:: Source text ::

Step1: Expand the vertex - form

We know that $(a - b)^2=a^{2}-2ab + b^{2}$. For $g(x)=(x - 2)^{2}-5$, expand $(x - 2)^{2}$: $(x - 2)^{2}=x^{2}-4x + 4$. Then $g(x)=x^{2}-4x + 4-5=x^{2}-4x - 1$.

Step2: Find the vertical intercept

The vertical intercept is found by setting $x = 0$. Substitute $x = 0$ into $g(x)$: $g(0)=0^{2}-4\times0 - 1=-1$.

Question 2:

Step1: Factor the quadratic function

For the quadratic function $h(x)=x^{2}+3x - 10$, we need to find two numbers that multiply to -10 and add up to 3. The numbers are 5 and -2. So $h(x)=(x - 2)(x + 5)$.

Step2: Find the zeros

Set $h(x)=0$. Then $(x - 2)(x + 5)=0$. Using the zero - product property, if $ab = 0$, then $a = 0$ or $b = 0$. So $x-2 = 0$ gives $x = 2$ and $x + 5=0$ gives $x=-5$.

Answer:

Question 1:

Standard form is $g(x)=x^{2}-4x - 1$ and the vertical intercept is -1.

Question 2:

Factored form is $h(x)=(x - 2)(x + 5)$ and the zeros are 2 and -5.

:::

**Your instructions**
According to the worked quadratic solutions, which two numbers multiply to -10 and add up to 3?

:: Collected material ::

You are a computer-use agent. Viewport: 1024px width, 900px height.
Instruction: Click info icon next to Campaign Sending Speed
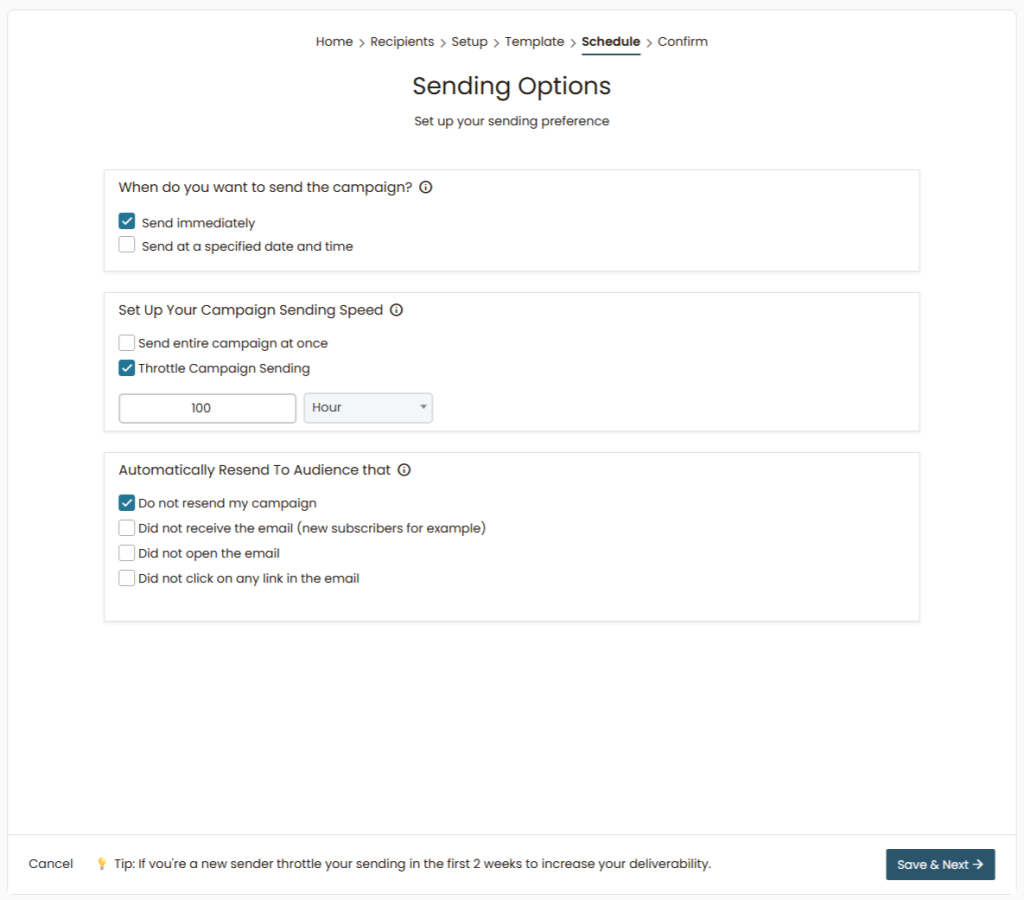point(396,310)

:::

**Worked solution**
5 and -2